> **WHAT THIS TASK INVOLVES**
Look through the records below for the line with "The width and" and the line with "Click the println ' ends in a y' statement", then return those lines and all lines between, exactly.

> **DATASET RECORDS**
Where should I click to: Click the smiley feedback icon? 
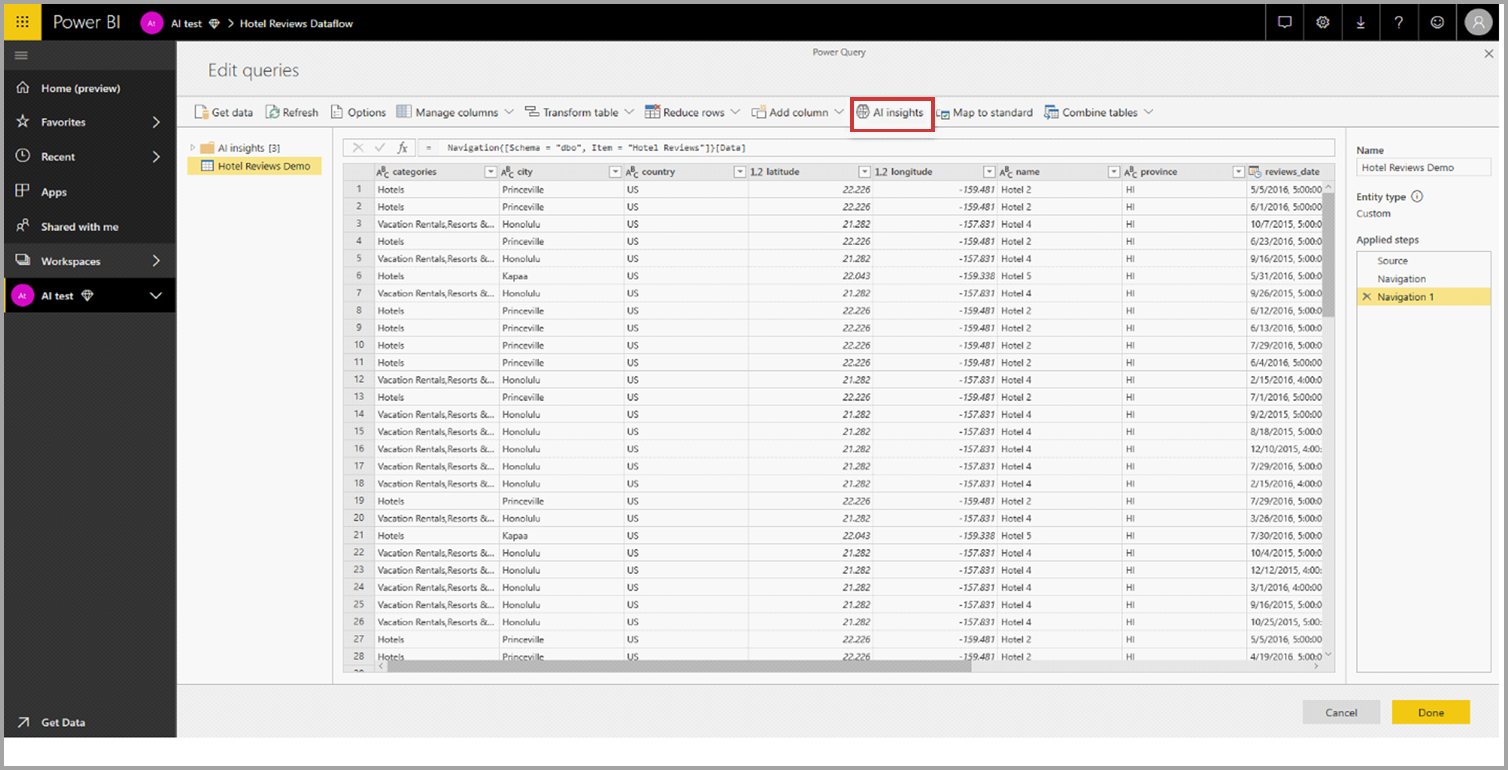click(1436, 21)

==

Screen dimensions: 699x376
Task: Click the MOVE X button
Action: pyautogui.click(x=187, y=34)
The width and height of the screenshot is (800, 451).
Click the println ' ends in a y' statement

> **RESPONSE TO THE EXERCISE**
The width and height of the screenshot is (800, 451).
Click the println ' ends in a y' statement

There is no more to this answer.